Ep 04: From Manager to “Gutter Guard”: Finding Wonder in Parenting Adult Children

November 19, 2025

I recently flew back to the East Coast for parents’ weekend to visit my youngest in college. It was such a strange sensation flying “home” to a place that isn’t technically my home anymore, staying in a hotel, and stepping into a life that is now entirely his own.

If you have kids who have launched, or are getting ready to, you know that the transition isn’t just hard on them. It is a massive identity shift for us.

For years, I was the manager. I was the scheduler. I was the one clearing the path. But this weekend reminded me that my role has changed. I am deep in the weeds of figuring out how to parent an adult child without overstepping, and I wanted to share what I’m learning about moving from “fixer” to “guide.”

The urge to rescue vs. the need to grow

The hardest part of this stage is the urge to rescue.

My youngest has a history of Generalized Anxiety Disorder. When he was little, the world was loud and overwhelming for him. Back then, I had to be his shield. I had to anticipate the triggers, the loud noises, the schedule changes, before they caused a meltdown.

Fast forward to now. He’s in a new city, navigating a new social life, and yes, he ran through his bank account faster than expected.

My mama heart wanted to scoop him up. I wanted to quietly Venmo him cash to make the stress go away. I wanted to fix it so he could just be happy and go to the movies. But I knew that wouldn’t serve him. Rescuing him silently doesn’t teach him accountability, and it doesn’t teach him the power of asking for help.

So, I had to sit on my hands. I had to ask, “Do you want me to help you with a plan?” rather than just throwing money at the problem. That is the discomfort of the weeds: watching them struggle a little bit because you know it’s the only way they grow.

Becoming the “Gutter Guards”

I used to describe parenting young kids as bowling without bumpers. But this phase? This is the gutter guard phase.

If you’ve ever been bowling, you know gutter guards don’t steer the ball. They don’t have tentacles that reach out and push the ball toward a strike. They are just quiet, padded rails on the far edges. They sit there silently to make sure the ball doesn’t go completely off the lane, but otherwise, the ball bounces where it may.

That is who I am now.

I am not steering his life. I am not managing his schedule. I am just the bumper on the side, ensuring he doesn’t fall off the edge of the earth, but letting him bounce around and find his own momentum.

Parenting the person in front of you

The biggest lesson from the weekend was realizing I needed to stop parenting the anxious six-year-old he used to be.

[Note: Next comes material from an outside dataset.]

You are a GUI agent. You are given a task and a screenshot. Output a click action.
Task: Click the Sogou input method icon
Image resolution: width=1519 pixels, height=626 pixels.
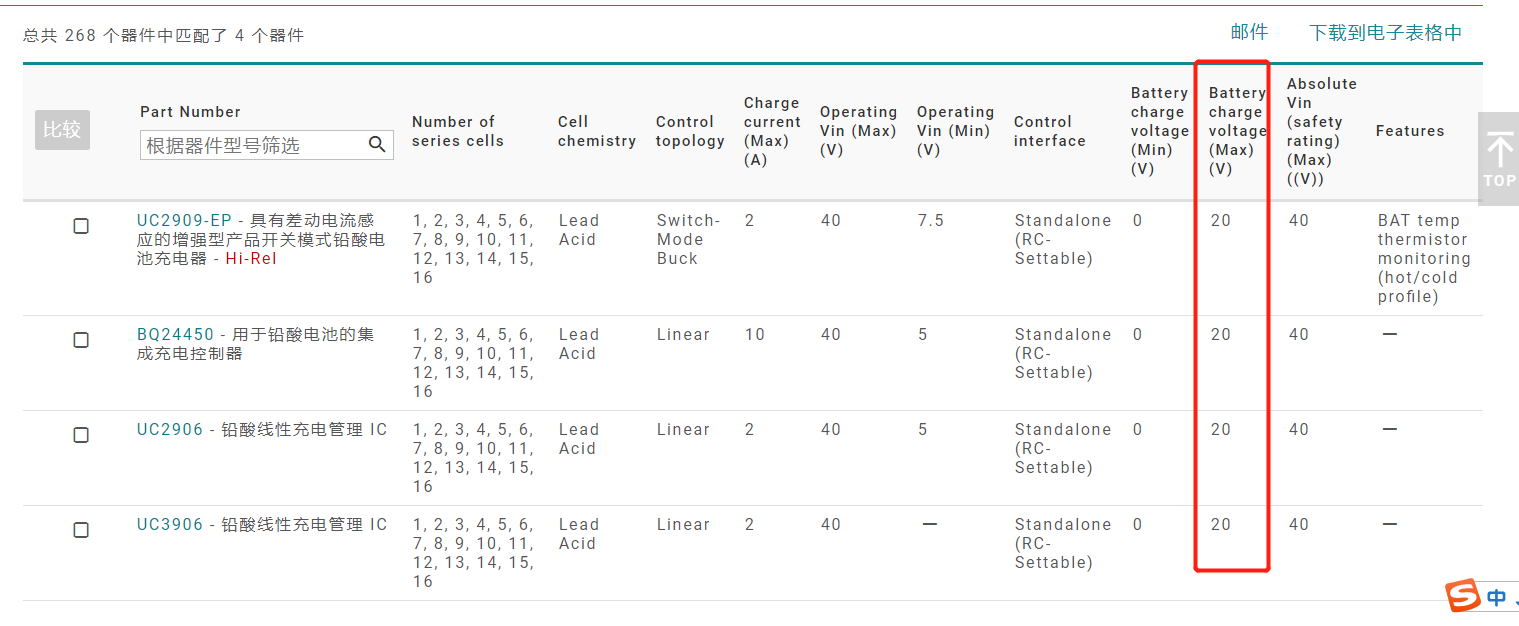pyautogui.click(x=1464, y=597)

When he called me earlier in the semester sounding stressed, my body reacted as if we were back in those crisis years. I tensed up. I waited for the other shoe to drop. I assumed he was going to fall apart because, for a long time, that was our reality.

But when I got to campus, I saw a young man who is thriving. He’s hosting a radio show about jazz. He’s looking into doing color commentary for basketball. He’s navigating a major city with a confidence I didn’t possess at 18.

If I treat him like the fragile child he was, I miss the capable adult he is becoming. We have to check our own triggers and ask: Am I parenting the adult standing in front of me, or am I parenting a memory?

The wonder of letting go

Here is the beautiful part. When you stop managing and start witnessing, you get to be in awe of them.

I got to watch my son lead me through the city, hopping on and off trains, finding bookstores, and choosing restaurants. I got to see his grit and his humor.

Yes, I miss the little hand in mine. Yes, I miss being the center of his world. But the reward of letting go is that you get to build a friendship with a really cool adult. You get to watch them take the tools you gave them and build a life you never could have designed for them.

It’s messy, and it’s hard, but there is so much wonder in watching them fly.